30歳で職も男もなくした明菜。ひょんなことから瀕死のオーケストラに関わることに。貧乏楽団と引きこもり指揮者、強すぎる女が巻き起こす、まさかの感動物語!


女神のタクト

2011年10月発行 講談社 280p

【内容情報】(「BOOK」データベースより)

どう見てもたよりない指揮者と、あまりに濃いメンバー。偶然、オルケストラ神戸に足を踏み入れた明菜だが、そこで封印していた「音楽」への思いを呼びさまされー。笑いがいつしか感動になる、猪突猛進・情熱物語。

感想 

   30歳で職と彼氏をなくした明菜が
   ふらりとやってきた神戸の海辺で
   不思議な老人・白石と出会う。

   彼の依頼により、とある指揮者を
   神戸の弱小オーケストラの指揮者として
   無理やり引っ張ってくる。

   そこからどんどんパワフルに
   弱小楽団や指揮者を盛り立てていく様子が描かれています。
   熱血でコミカル。

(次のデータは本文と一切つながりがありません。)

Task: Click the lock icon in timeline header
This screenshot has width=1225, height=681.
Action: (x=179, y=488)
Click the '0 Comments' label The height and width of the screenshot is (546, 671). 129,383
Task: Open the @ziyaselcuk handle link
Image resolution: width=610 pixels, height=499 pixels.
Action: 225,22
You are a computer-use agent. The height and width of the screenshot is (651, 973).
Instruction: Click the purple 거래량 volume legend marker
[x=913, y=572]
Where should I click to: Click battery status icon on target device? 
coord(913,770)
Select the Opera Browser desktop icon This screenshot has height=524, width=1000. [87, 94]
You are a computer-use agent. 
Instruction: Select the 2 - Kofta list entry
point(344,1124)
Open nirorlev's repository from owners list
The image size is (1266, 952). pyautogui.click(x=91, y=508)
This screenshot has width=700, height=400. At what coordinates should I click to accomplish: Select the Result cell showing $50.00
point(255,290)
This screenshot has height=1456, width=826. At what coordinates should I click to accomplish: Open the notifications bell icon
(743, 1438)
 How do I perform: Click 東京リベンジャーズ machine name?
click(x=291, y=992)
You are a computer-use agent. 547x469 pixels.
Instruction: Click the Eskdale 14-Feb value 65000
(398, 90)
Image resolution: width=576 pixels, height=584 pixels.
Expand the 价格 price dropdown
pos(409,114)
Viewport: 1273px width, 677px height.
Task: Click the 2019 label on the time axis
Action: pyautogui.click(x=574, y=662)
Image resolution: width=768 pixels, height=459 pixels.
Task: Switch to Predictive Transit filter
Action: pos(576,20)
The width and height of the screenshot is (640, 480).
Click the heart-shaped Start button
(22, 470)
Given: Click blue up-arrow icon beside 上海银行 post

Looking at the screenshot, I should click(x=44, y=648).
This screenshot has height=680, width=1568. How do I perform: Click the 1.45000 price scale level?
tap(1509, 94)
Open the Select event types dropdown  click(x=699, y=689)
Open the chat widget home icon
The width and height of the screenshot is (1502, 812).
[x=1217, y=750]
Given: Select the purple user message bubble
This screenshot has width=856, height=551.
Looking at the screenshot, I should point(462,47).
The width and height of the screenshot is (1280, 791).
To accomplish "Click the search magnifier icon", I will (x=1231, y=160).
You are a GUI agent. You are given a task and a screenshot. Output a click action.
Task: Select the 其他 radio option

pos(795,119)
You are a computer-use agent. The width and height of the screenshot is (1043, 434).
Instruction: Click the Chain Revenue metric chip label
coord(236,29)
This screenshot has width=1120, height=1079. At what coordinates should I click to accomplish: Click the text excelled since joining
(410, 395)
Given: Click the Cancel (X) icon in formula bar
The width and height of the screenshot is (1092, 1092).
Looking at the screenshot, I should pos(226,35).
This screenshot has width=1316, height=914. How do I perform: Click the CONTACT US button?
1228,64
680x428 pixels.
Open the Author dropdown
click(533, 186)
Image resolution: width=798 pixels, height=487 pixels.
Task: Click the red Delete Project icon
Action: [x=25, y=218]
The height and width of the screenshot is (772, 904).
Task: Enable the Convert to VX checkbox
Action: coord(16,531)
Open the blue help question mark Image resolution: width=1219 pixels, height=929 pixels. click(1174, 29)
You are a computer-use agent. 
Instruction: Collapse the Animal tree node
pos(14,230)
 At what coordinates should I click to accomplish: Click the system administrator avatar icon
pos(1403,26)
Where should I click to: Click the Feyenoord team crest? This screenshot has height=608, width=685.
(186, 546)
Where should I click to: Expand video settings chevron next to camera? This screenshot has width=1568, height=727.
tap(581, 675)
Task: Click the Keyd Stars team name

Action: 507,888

そして人情深い。

   楽団のみんなが個性を発揮し
   次第にひとつになっていく勢いがいい。
   そして後半はしっとりと。

   笑いと感動をありがとう!
   
   ラフマニノフのピアノ協奏曲第三番や
   ベートーベンの交響曲第五番「運命」や
   エルガーの「エニグマ変奏曲」から「ニムレッド」など。
   音楽のシーンでは音が聞こえてくるようでした。

   弱小楽団が演奏会を開くという
   メインのストーリーのほかに、
   明菜や白石という老人、指揮者となった拓斗、
   各楽団員などのこれまでのエピソードがはさまれ、
   それがお話に奥行・陰影を与えていたように思います。

   あとコネタがいちいち面白い!
   関西出身の作家さんならではでしょうか。